--- begin ---

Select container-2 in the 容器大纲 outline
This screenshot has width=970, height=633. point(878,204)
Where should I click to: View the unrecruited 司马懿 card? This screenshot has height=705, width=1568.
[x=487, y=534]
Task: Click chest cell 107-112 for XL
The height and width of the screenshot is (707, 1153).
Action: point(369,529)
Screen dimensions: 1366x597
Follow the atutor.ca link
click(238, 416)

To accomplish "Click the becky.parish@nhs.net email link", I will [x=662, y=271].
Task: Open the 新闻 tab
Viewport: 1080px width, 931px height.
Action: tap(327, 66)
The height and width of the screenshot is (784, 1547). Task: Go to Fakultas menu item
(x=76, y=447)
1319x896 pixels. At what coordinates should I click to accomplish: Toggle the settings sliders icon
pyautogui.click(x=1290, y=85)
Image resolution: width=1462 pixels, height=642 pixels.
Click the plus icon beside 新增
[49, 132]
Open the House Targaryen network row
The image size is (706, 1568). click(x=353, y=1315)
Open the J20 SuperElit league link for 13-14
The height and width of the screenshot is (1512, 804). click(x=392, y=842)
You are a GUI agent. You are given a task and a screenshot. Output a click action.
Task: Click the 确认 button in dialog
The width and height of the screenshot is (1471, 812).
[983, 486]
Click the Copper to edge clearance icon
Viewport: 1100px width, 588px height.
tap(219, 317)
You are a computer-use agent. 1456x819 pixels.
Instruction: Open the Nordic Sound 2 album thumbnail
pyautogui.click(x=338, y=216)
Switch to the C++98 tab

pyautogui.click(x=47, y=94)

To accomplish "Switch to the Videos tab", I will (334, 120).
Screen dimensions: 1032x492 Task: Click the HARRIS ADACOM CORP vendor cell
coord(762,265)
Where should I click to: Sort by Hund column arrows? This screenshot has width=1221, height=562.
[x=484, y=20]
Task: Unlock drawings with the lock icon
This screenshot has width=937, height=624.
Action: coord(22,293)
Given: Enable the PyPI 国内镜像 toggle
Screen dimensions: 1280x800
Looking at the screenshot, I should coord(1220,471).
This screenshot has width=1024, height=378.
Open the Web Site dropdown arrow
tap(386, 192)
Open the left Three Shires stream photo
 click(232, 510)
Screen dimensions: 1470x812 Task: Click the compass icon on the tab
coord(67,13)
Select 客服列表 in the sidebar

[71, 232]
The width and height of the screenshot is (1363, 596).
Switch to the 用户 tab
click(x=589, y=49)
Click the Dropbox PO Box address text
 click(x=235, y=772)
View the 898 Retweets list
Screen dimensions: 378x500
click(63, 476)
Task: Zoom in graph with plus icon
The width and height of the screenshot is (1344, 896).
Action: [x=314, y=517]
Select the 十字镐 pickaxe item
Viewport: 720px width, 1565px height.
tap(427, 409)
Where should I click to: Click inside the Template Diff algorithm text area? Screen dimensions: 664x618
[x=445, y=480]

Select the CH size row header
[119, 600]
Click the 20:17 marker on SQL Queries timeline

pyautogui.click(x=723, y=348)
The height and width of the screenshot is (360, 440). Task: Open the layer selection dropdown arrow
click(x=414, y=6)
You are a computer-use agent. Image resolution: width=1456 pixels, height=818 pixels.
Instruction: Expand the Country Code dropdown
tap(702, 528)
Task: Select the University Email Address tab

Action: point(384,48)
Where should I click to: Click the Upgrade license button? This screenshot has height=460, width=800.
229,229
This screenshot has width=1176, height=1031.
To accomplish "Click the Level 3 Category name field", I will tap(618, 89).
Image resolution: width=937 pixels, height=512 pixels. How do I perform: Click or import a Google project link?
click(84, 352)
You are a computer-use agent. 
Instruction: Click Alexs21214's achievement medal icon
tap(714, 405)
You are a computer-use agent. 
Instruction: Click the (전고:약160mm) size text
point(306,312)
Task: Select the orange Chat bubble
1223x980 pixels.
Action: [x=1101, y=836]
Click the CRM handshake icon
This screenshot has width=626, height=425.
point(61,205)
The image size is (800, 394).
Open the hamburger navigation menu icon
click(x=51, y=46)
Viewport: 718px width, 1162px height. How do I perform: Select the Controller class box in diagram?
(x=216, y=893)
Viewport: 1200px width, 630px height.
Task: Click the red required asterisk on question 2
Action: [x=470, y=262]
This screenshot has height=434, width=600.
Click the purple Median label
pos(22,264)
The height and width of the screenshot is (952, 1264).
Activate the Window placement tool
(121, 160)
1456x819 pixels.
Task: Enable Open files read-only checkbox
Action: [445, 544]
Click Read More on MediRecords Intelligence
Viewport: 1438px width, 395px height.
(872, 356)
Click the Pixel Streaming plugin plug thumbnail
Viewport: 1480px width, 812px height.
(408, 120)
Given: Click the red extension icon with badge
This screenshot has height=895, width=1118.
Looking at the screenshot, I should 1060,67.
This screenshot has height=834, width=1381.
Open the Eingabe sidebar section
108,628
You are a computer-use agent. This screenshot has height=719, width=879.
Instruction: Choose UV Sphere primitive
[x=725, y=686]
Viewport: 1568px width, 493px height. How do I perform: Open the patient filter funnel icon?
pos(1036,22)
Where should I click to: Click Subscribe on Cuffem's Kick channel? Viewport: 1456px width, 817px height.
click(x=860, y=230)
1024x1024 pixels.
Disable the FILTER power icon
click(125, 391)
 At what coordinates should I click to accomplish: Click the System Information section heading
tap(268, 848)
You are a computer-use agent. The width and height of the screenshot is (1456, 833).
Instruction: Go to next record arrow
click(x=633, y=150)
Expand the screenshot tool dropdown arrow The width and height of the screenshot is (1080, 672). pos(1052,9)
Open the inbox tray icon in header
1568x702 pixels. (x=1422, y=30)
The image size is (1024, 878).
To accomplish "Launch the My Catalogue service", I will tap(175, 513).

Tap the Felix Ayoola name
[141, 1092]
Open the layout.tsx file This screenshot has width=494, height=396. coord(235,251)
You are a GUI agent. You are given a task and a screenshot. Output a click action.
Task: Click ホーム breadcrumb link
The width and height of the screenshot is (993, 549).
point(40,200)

--- end ---

> _WHAT YOU ARE ASKED TO DO_
Revise the material above so that each occurrence of "Screen dimensions" reads "Display size", and leave every other line unchanged.

> _OUTPUT BELOW_
Select container-2 in the 容器大纲 outline
This screenshot has width=970, height=633. point(878,204)
Where should I click to: View the unrecruited 司马懿 card? This screenshot has height=705, width=1568.
[x=487, y=534]
Task: Click chest cell 107-112 for XL
The height and width of the screenshot is (707, 1153).
Action: point(369,529)
Display size: 1366x597
Follow the atutor.ca link
click(238, 416)

To accomplish "Click the becky.parish@nhs.net email link", I will [x=662, y=271].
Task: Open the 新闻 tab
Viewport: 1080px width, 931px height.
Action: tap(327, 66)
The height and width of the screenshot is (784, 1547). Task: Go to Fakultas menu item
(x=76, y=447)
1319x896 pixels. At what coordinates should I click to accomplish: Toggle the settings sliders icon
pyautogui.click(x=1290, y=85)
Image resolution: width=1462 pixels, height=642 pixels.
Click the plus icon beside 新增
[49, 132]
Open the House Targaryen network row
The image size is (706, 1568). click(x=353, y=1315)
Open the J20 SuperElit league link for 13-14
The height and width of the screenshot is (1512, 804). click(x=392, y=842)
You are a GUI agent. You are given a task and a screenshot. Output a click action.
Task: Click the 确认 button in dialog
The width and height of the screenshot is (1471, 812).
[983, 486]
Click the Copper to edge clearance icon
Viewport: 1100px width, 588px height.
tap(219, 317)
You are a computer-use agent. 1456x819 pixels.
Instruction: Open the Nordic Sound 2 album thumbnail
pyautogui.click(x=338, y=216)
Switch to the C++98 tab

pyautogui.click(x=47, y=94)

To accomplish "Switch to the Videos tab", I will (334, 120).
Display size: 1032x492 Task: Click the HARRIS ADACOM CORP vendor cell
coord(762,265)
Where should I click to: Sort by Hund column arrows? This screenshot has width=1221, height=562.
[x=484, y=20]
Task: Unlock drawings with the lock icon
This screenshot has width=937, height=624.
Action: coord(22,293)
Given: Enable the PyPI 国内镜像 toggle
Display size: 1280x800
Looking at the screenshot, I should coord(1220,471).
This screenshot has width=1024, height=378.
Open the Web Site dropdown arrow
tap(386, 192)
Open the left Three Shires stream photo
 click(232, 510)
Display size: 1470x812 Task: Click the compass icon on the tab
coord(67,13)
Select 客服列表 in the sidebar

[71, 232]
The width and height of the screenshot is (1363, 596).
Switch to the 用户 tab
click(x=589, y=49)
Click the Dropbox PO Box address text
 click(x=235, y=772)
View the 898 Retweets list
Display size: 378x500
click(63, 476)
Task: Zoom in graph with plus icon
The width and height of the screenshot is (1344, 896).
Action: [x=314, y=517]
Select the 十字镐 pickaxe item
Viewport: 720px width, 1565px height.
tap(427, 409)
Where should I click to: Click inside the Template Diff algorithm text area? Display size: 664x618
[x=445, y=480]

Select the CH size row header
[119, 600]
Click the 20:17 marker on SQL Queries timeline

pyautogui.click(x=723, y=348)
The height and width of the screenshot is (360, 440). Task: Open the layer selection dropdown arrow
click(x=414, y=6)
You are a computer-use agent. Image resolution: width=1456 pixels, height=818 pixels.
Instruction: Expand the Country Code dropdown
tap(702, 528)
Task: Select the University Email Address tab

Action: point(384,48)
Where should I click to: Click the Upgrade license button? This screenshot has height=460, width=800.
229,229
This screenshot has width=1176, height=1031.
To accomplish "Click the Level 3 Category name field", I will tap(618, 89).
Image resolution: width=937 pixels, height=512 pixels. How do I perform: Click or import a Google project link?
click(84, 352)
You are a computer-use agent. 
Instruction: Click Alexs21214's achievement medal icon
tap(714, 405)
You are a computer-use agent. 
Instruction: Click the (전고:약160mm) size text
point(306,312)
Task: Select the orange Chat bubble
1223x980 pixels.
Action: [x=1101, y=836]
Click the CRM handshake icon
This screenshot has width=626, height=425.
point(61,205)
The image size is (800, 394).
Open the hamburger navigation menu icon
click(x=51, y=46)
Viewport: 718px width, 1162px height. How do I perform: Select the Controller class box in diagram?
(x=216, y=893)
Viewport: 1200px width, 630px height.
Task: Click the red required asterisk on question 2
Action: [x=470, y=262]
This screenshot has height=434, width=600.
Click the purple Median label
pos(22,264)
The height and width of the screenshot is (952, 1264).
Activate the Window placement tool
(121, 160)
1456x819 pixels.
Task: Enable Open files read-only checkbox
Action: [445, 544]
Click Read More on MediRecords Intelligence
Viewport: 1438px width, 395px height.
(872, 356)
Click the Pixel Streaming plugin plug thumbnail
Viewport: 1480px width, 812px height.
(408, 120)
Given: Click the red extension icon with badge
This screenshot has height=895, width=1118.
Looking at the screenshot, I should 1060,67.
This screenshot has height=834, width=1381.
Open the Eingabe sidebar section
108,628
You are a computer-use agent. This screenshot has height=719, width=879.
Instruction: Choose UV Sphere primitive
[x=725, y=686]
Viewport: 1568px width, 493px height. How do I perform: Open the patient filter funnel icon?
pos(1036,22)
Where should I click to: Click Subscribe on Cuffem's Kick channel? Viewport: 1456px width, 817px height.
click(x=860, y=230)
1024x1024 pixels.
Disable the FILTER power icon
click(125, 391)
 At what coordinates should I click to accomplish: Click the System Information section heading
tap(268, 848)
You are a computer-use agent. The width and height of the screenshot is (1456, 833).
Instruction: Go to next record arrow
click(x=633, y=150)
Expand the screenshot tool dropdown arrow The width and height of the screenshot is (1080, 672). pos(1052,9)
Open the inbox tray icon in header
1568x702 pixels. (x=1422, y=30)
The image size is (1024, 878).
To accomplish "Launch the My Catalogue service", I will tap(175, 513).

Tap the Felix Ayoola name
[141, 1092]
Open the layout.tsx file This screenshot has width=494, height=396. coord(235,251)
You are a GUI agent. You are given a task and a screenshot. Output a click action.
Task: Click ホーム breadcrumb link
The width and height of the screenshot is (993, 549).
point(40,200)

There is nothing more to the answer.